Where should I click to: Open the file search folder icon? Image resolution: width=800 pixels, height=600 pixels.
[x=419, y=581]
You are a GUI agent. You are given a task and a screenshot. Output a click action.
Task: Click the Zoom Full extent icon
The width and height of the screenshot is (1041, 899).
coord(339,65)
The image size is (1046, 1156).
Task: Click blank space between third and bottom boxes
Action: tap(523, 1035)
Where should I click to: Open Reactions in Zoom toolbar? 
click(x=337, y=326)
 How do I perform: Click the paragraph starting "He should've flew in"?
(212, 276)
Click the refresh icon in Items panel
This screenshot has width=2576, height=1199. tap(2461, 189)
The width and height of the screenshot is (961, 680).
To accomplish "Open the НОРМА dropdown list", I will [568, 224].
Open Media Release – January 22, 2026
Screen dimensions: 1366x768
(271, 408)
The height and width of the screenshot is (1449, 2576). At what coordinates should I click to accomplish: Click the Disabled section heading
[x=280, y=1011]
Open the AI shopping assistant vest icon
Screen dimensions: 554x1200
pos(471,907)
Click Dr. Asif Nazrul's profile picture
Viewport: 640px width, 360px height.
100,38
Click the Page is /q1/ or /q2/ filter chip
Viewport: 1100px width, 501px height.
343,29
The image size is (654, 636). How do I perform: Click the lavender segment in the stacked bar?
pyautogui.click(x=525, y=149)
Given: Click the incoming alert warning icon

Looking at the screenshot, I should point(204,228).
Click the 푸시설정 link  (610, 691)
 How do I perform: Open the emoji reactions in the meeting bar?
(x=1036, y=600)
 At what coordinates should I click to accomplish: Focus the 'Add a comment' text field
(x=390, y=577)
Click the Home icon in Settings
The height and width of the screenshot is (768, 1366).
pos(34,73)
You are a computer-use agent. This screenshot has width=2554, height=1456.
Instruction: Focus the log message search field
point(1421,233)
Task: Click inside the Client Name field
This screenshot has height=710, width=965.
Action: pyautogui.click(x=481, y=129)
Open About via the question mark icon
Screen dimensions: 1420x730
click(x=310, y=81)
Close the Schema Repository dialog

*TASK REQUIREMENTS:* Convert each line of the material above into a JSON list of strings, with one string per line and blank lines omitted.

*TASK OUTPUT:*
[
  "Where should I click to: Open the file search folder icon? Image resolution: width=800 pixels, height=600 pixels.",
  "[x=419, y=581]",
  "You are a GUI agent. You are given a task and a screenshot. Output a click action.",
  "Task: Click the Zoom Full extent icon",
  "The width and height of the screenshot is (1041, 899).",
  "coord(339,65)",
  "The image size is (1046, 1156).",
  "Task: Click blank space between third and bottom boxes",
  "Action: tap(523, 1035)",
  "Where should I click to: Open Reactions in Zoom toolbar? ",
  "click(x=337, y=326)",
  " How do I perform: Click the paragraph starting \"He should've flew in\"?",
  "(212, 276)",
  "Click the refresh icon in Items panel",
  "This screenshot has width=2576, height=1199. tap(2461, 189)",
  "The width and height of the screenshot is (961, 680).",
  "To accomplish \"Open the НОРМА dropdown list\", I will [568, 224].",
  "Open Media Release – January 22, 2026",
  "Screen dimensions: 1366x768",
  "(271, 408)",
  "The height and width of the screenshot is (1449, 2576). At what coordinates should I click to accomplish: Click the Disabled section heading",
  "[x=280, y=1011]",
  "Open the AI shopping assistant vest icon",
  "Screen dimensions: 554x1200",
  "pos(471,907)",
  "Click Dr. Asif Nazrul's profile picture",
  "Viewport: 640px width, 360px height.",
  "100,38",
  "Click the Page is /q1/ or /q2/ filter chip",
  "Viewport: 1100px width, 501px height.",
  "343,29",
  "The image size is (654, 636). How do I perform: Click the lavender segment in the stacked bar?",
  "pyautogui.click(x=525, y=149)",
  "Given: Click the incoming alert warning icon",
  "Looking at the screenshot, I should point(204,228).",
  "Click the 푸시설정 link  (610, 691)",
  " How do I perform: Open the emoji reactions in the meeting bar?",
  "(x=1036, y=600)",
  " At what coordinates should I click to accomplish: Focus the 'Add a comment' text field",
  "(x=390, y=577)",
  "Click the Home icon in Settings",
  "The height and width of the screenshot is (768, 1366).",
  "pos(34,73)",
  "You are a computer-use agent. This screenshot has width=2554, height=1456.",
  "Instruction: Focus the log message search field",
  "point(1421,233)",
  "Task: Click inside the Client Name field",
  "This screenshot has height=710, width=965.",
  "Action: pyautogui.click(x=481, y=129)",
  "Open About via the question mark icon",
  "Screen dimensions: 1420x730",
  "click(x=310, y=81)",
  "Close the Schema Repository dialog"
]